In the US, officials are considering legislation to limit salary raises as well as expenditure on lobbying.

US House Speaker Nancy Pelosi walks to the chamber of the US House of Representatives start of a vote on the additional 484 billion dollar relief package amid the coronavirus pandemic at the US Capitol in Washington, DC, on April 23, 2020. (NICHOLAS KAMM / AFP)

Nancy Pelosi, the Democrat speaker of the US House of Representatives, is reportedly trying to advance legislation to stop companies getting aid from using commercial lobbying companies, awarding bonuses to senior staff, or acquiring shares or distributing dividends until the loans have been repaid.

Mitch McConnell, the Republicans’ Senate majority leader, is proposing something more modest, the research found — a bill that would prohibit salary raises for company executives earning more than $425,000 a year, for a period of two years.

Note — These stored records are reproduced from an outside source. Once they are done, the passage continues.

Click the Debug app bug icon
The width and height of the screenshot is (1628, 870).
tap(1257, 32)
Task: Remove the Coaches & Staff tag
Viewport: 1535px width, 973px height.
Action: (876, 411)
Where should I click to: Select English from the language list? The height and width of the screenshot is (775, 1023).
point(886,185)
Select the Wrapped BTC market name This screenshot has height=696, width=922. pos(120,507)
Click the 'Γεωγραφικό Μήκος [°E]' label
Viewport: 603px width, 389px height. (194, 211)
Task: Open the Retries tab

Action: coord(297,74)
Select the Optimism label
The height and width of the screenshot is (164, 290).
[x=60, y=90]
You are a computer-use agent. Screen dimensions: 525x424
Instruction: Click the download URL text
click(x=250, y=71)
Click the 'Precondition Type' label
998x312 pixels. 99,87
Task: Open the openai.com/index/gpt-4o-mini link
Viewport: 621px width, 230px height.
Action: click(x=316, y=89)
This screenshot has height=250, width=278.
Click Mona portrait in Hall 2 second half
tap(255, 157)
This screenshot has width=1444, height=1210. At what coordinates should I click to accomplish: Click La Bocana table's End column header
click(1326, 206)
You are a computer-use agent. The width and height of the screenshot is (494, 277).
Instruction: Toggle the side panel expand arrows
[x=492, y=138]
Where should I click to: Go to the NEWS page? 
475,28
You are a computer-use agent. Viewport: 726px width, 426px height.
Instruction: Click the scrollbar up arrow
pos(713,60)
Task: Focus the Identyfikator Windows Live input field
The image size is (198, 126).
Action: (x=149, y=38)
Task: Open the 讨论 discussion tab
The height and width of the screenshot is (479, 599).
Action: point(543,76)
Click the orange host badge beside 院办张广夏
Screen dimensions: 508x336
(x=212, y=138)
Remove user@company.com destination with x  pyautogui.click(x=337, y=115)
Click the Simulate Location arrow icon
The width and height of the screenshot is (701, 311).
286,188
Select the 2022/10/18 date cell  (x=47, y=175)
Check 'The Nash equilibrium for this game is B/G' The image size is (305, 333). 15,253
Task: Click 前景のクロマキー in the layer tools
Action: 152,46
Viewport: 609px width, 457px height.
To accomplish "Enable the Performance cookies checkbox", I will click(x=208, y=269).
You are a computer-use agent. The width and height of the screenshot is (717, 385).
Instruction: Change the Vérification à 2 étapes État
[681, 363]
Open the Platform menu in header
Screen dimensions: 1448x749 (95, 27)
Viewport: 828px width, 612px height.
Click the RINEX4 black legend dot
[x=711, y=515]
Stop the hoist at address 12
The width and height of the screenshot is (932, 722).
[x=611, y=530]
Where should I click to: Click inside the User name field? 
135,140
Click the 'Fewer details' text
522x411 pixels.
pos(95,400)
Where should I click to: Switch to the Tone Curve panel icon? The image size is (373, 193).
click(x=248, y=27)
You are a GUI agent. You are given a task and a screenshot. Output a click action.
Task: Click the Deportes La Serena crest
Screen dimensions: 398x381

The US government is also looking at taking part ownership of companies, such as airlines, that receive help. Similar discussions are being held in Germany, with regard to companies such as Lufthansa.

A Lufthansa plan preparing to bring German and Israeli tourists from Lima to Frankfurt, March 26, 2020 (courtesy Israeli Embassy in Peru)

In France, as in Denmark, no assistance will be given to companies registered in tax havens and recipients of aid will also be expected neither to buy shares not to distribute dividends.

In New Zealand, aid is to be tied to retaining workers full or part time.

In Israel, only basic details have been released as the Finance Ministry continues to work on details of the package’s various elements.

Salary cuts for lawmakers

On Monday, an Israeli called Moshe Nadler submitted a 50,000-signature petition to the Knesset asking lawmakers to “show leadership” and take salary cuts for six months.

“The people we elected are calling on everyone to help ‘carry the stretcher,’ but they’re not offering their shoulders or helping to carry it,” said Nadler, who organized his petition through the nonprofit organization Zazim.

“In recent days, I sent emails to the Knesset chairman, the faction heads and even to the president. I did not get any serious response, so I came right to the Knesset with the signatures.”

In this March 21, 2020, photo, New Zealand Prime Minister Jacinda Ardern holds up a card showing a new alert system for COVID-19 in Wellington, New Zealand (AP Photo/Nick Perry)

CNN reported in mid-April that New Zealand’s Prime Minister Jacinda Ardern and her cabinet were to take a 20% pay cut for the coming six months to show leadership.

Pay cuts for politicians have also been reported in India, Singapore, and Malawi.